WHAT YOU HAVE TO DO
Repeat word for word every line of the data below, from the first through the line containing "Mi Muba (151, 1456)", and stop there.

Stored data
* * *
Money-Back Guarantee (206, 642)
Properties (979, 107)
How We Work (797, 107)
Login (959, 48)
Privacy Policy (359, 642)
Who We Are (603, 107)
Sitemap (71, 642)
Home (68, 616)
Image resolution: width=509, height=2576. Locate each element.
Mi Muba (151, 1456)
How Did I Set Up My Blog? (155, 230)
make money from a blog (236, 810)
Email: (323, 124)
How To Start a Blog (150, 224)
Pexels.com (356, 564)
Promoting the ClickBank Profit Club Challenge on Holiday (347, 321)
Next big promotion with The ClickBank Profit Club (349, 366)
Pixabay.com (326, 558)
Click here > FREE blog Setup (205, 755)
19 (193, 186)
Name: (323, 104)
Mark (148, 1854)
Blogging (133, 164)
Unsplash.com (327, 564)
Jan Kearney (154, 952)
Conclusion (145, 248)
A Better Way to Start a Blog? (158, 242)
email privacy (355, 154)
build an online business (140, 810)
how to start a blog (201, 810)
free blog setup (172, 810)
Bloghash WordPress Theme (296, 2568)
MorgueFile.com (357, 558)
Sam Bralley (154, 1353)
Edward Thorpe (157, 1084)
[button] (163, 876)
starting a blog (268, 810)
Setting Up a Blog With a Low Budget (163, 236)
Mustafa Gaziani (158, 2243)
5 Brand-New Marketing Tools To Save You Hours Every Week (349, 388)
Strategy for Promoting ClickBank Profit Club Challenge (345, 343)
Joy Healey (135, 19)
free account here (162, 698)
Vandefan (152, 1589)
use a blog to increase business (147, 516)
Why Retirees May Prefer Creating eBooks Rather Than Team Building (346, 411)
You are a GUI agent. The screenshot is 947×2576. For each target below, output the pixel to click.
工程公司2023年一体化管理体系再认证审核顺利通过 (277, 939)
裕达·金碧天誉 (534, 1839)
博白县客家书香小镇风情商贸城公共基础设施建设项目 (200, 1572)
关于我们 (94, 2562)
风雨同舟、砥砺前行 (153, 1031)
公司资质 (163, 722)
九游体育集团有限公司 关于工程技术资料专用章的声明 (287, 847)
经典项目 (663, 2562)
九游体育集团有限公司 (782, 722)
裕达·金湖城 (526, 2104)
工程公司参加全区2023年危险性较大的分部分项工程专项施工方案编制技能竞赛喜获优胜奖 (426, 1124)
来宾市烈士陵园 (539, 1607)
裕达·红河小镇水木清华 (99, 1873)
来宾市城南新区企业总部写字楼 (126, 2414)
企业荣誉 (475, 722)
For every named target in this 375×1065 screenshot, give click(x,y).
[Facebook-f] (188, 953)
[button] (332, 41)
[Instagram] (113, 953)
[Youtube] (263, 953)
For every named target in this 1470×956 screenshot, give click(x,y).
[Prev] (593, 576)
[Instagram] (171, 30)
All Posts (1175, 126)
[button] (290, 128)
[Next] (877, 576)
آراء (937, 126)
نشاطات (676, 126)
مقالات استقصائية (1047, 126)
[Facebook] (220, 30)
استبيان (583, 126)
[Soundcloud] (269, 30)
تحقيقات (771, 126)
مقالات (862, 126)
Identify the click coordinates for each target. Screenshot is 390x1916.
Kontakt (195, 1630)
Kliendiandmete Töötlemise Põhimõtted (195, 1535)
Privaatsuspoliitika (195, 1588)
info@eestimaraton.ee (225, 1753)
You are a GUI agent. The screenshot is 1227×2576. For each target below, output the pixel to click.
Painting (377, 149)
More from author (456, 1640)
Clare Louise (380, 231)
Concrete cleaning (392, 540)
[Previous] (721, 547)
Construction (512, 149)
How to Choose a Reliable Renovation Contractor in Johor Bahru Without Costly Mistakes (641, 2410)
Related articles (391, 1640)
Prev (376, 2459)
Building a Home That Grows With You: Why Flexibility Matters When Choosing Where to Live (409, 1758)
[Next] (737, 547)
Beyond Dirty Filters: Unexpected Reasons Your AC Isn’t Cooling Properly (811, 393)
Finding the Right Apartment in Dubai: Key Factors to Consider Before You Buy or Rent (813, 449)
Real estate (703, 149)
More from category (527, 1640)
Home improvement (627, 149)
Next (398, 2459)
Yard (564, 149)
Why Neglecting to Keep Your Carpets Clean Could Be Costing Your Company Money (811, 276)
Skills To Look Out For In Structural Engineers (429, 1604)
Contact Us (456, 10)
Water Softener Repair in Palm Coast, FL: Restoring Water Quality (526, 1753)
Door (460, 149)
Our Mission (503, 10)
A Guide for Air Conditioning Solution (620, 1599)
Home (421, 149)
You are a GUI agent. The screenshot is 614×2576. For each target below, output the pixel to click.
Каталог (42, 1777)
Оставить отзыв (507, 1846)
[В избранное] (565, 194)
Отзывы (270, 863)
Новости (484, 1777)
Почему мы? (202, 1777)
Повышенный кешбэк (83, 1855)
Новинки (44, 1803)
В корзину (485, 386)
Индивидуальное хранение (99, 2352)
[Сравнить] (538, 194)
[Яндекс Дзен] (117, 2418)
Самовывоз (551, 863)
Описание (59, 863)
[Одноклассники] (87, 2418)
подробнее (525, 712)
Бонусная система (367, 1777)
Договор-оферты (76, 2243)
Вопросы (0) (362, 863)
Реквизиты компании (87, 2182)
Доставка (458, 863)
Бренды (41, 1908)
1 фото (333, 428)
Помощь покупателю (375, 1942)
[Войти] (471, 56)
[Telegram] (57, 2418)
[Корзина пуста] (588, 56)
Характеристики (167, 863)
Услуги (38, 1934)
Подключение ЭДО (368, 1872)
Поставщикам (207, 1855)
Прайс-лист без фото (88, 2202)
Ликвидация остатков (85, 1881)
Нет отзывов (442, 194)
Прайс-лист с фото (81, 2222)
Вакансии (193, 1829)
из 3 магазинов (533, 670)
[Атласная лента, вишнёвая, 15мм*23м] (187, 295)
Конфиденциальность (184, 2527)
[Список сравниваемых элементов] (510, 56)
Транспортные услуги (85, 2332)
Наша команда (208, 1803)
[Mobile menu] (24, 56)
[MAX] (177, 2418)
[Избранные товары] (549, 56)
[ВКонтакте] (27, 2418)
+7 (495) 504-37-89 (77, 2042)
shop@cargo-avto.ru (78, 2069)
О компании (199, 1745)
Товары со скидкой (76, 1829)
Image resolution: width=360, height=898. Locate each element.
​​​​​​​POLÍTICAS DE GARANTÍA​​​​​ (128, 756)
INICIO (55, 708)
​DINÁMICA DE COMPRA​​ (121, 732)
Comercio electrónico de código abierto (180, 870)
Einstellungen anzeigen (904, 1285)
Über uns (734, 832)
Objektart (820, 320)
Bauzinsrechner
* * *
ANSWER TO THE PROBLEM
Money-Back Guarantee (206, 642)
Properties (979, 107)
How We Work (797, 107)
Login (959, 48)
Privacy Policy (359, 642)
Who We Are (603, 107)
Sitemap (71, 642)
Home (68, 616)
Image resolution: width=509, height=2576. Locate each element.
Mi Muba (151, 1456)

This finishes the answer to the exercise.